In this study, we consider the problem of testing for a parameter change in general integer-valued time series models whose conditional distribution belongs to the one-parameter exponential family when the data are contaminated by outliers. In particular, we use a robust change point test based on density power divergence (DPD) as the objective function of the minimum density power divergence estimator (MDPDE). The results show that under regularity conditions, the limiting null distribution of the DPD-based test is a function of a Brownian bridge. Monte Carlo simulations are conducted to evaluate the performance of the proposed test and show that the test inherits the robust properties of the MDPDE and DPD. Lastly, we demonstrate the proposed test using a real data analysis of the return times of extreme events related to Goldman Sachs Group stock.

1. Introduction

Integer-valued time series models have received widespread attention from researchers and practitioners in diverse research areas.
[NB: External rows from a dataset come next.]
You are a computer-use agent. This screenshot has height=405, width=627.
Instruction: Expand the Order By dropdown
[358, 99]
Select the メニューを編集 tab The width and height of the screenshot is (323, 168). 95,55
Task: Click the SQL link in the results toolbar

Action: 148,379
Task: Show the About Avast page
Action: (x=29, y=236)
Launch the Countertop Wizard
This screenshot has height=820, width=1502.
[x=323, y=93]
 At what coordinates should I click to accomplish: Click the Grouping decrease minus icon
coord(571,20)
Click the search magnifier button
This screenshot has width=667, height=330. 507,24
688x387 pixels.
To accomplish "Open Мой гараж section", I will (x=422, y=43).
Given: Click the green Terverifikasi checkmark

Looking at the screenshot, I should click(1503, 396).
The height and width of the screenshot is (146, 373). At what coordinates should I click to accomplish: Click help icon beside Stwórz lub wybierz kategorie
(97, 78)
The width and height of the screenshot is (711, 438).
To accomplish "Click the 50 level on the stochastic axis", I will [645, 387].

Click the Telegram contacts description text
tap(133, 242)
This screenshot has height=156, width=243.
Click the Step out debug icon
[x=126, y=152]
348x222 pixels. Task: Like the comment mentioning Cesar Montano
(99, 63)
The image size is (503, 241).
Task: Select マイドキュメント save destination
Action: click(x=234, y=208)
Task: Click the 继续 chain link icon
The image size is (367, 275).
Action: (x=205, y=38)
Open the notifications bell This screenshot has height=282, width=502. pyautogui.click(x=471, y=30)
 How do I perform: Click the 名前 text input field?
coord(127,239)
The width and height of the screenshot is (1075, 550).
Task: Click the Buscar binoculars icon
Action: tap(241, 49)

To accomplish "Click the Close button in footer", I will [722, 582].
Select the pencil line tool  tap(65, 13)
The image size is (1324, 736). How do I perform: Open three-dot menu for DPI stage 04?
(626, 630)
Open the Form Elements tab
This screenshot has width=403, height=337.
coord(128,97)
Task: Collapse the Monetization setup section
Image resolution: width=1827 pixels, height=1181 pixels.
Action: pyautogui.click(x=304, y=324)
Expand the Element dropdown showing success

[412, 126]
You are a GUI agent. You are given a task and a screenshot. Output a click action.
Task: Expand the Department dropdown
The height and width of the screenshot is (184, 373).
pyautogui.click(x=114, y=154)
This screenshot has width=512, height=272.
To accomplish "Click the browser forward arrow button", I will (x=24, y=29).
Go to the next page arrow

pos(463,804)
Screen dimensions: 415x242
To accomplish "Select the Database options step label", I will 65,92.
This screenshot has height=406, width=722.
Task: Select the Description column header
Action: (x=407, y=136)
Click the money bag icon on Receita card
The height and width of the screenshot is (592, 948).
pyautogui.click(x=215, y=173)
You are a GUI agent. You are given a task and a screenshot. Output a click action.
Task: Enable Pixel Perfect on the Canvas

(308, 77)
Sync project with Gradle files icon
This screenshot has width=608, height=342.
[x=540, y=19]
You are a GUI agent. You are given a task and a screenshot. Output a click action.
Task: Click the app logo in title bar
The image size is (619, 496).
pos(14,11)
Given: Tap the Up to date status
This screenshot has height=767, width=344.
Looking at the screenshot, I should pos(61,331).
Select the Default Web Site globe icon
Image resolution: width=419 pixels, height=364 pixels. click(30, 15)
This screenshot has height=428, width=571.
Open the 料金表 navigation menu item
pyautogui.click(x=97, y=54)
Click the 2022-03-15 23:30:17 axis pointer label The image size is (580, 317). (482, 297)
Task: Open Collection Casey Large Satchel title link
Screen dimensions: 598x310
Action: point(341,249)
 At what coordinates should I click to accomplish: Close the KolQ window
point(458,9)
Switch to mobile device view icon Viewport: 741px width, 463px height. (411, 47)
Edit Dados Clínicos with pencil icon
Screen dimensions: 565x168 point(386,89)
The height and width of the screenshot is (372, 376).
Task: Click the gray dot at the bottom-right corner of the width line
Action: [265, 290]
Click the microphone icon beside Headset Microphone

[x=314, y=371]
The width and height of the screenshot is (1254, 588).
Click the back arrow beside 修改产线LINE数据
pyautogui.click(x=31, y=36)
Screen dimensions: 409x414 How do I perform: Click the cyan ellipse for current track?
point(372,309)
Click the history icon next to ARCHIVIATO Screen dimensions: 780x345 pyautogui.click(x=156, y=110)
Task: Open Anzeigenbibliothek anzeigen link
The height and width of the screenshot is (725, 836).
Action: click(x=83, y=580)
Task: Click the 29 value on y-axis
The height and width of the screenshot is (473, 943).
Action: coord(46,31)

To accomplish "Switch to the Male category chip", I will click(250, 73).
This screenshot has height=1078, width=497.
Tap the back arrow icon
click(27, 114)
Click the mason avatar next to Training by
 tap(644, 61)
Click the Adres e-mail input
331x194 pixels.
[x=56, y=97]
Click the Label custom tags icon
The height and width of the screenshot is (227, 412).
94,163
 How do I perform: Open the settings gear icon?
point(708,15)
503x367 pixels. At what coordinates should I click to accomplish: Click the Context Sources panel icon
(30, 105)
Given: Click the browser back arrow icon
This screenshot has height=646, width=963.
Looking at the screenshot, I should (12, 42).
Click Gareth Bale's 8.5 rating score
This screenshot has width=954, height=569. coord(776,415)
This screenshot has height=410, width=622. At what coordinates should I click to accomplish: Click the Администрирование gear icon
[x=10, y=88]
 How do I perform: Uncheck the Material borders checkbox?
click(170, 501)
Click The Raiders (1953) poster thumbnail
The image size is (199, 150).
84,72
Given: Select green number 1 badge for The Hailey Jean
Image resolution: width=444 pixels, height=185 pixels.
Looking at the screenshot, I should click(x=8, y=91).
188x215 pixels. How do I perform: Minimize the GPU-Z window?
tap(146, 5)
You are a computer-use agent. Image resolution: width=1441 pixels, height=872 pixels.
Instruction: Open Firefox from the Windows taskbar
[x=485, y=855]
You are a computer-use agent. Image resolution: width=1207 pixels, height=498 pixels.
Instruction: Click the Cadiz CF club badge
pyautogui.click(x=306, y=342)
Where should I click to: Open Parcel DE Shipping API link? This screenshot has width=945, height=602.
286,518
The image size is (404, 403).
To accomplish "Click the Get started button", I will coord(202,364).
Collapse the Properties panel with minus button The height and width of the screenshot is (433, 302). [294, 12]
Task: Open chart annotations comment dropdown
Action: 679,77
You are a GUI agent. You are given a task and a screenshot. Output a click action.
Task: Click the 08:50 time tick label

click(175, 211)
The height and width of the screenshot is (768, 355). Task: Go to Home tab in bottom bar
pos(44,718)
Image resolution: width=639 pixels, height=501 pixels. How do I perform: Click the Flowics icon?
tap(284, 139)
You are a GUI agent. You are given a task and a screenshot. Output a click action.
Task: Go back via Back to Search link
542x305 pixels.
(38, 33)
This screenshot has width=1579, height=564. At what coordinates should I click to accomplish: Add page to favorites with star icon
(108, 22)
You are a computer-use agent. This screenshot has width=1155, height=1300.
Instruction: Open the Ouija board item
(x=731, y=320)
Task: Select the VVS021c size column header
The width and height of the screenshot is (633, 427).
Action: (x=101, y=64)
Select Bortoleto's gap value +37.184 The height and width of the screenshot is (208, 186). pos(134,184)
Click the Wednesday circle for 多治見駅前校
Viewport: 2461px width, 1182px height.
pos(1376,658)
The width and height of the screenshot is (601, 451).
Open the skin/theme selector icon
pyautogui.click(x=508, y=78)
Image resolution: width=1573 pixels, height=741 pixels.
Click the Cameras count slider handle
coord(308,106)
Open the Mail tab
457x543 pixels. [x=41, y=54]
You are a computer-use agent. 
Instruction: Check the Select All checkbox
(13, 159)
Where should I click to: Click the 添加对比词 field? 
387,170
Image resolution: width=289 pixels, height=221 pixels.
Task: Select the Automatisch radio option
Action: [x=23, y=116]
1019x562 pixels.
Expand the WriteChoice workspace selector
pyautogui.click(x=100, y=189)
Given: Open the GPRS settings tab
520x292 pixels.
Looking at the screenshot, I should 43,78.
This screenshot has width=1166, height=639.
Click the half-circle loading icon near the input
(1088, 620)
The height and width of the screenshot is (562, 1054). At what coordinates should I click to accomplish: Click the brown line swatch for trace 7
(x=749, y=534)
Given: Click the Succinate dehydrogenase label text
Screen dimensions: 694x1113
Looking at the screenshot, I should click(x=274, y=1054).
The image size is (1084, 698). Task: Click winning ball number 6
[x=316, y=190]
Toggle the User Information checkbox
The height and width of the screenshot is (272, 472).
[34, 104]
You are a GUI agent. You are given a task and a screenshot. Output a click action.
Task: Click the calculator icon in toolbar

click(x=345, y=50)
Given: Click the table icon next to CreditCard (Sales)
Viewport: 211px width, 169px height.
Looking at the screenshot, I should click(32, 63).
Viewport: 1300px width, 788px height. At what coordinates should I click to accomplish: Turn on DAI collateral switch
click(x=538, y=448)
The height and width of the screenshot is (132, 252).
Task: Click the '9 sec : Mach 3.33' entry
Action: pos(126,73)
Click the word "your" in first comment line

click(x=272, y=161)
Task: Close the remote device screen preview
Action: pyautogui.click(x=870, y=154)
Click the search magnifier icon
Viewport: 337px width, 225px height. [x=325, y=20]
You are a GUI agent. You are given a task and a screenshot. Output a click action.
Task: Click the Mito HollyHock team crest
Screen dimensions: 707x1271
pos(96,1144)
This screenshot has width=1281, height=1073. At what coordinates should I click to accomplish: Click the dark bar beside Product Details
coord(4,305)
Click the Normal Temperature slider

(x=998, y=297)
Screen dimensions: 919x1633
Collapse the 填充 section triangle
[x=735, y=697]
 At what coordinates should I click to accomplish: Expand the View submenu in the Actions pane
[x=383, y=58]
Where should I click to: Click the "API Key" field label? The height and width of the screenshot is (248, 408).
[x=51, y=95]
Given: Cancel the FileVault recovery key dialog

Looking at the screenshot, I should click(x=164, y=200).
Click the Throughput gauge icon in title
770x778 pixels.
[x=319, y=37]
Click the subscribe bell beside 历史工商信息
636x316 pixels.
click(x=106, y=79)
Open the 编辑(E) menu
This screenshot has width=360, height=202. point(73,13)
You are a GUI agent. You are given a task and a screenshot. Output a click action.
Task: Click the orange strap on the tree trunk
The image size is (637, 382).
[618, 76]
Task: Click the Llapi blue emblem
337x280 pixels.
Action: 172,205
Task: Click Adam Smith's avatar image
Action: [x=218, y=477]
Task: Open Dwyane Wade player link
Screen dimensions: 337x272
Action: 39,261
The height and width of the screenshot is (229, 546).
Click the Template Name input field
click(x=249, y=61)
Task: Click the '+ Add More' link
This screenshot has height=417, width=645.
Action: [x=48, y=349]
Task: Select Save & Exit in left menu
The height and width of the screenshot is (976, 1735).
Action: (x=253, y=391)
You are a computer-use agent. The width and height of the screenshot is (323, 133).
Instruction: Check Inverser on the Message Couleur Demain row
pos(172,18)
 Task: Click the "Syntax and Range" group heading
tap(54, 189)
Since the works of McKenzie [1] as well as Al-Osh and Alzaid [2], integer-valued autoregressive (INAR) models have gained popularity in the analysis of correlated time series of counts. Later, as an alternative, Ferland et al. [3] proposed using Poisson integer-valued generalized autoregressive conditional heteroscedastic (INGARCH) models (see Engle [4] and Bollerslev [5]). Since then, INGARCH models have been studied by many authors, such as Fokianos et al. [6], who developed Poisson autoregressive (Poisson AR) models with nonlinear specifications for their intensity processes. The Poisson assumption on INGARCH models has been extended to include negative binomial INGARCH (NB-INGARCH) models (Davis and Wu [7] and Christou and Fokianos [8]), zero-inflated generalized Poisson INGARCH models (Zhu [9,10] and Lee et al. [11]), and one-parameter exponential distribution AR models (Davis and Liu [12]). The latter are also known as general integer-valued time series models and have been studied by, among others, Diop and Kengne [13] and Lee and Lee [14], who considered change point tests for these models.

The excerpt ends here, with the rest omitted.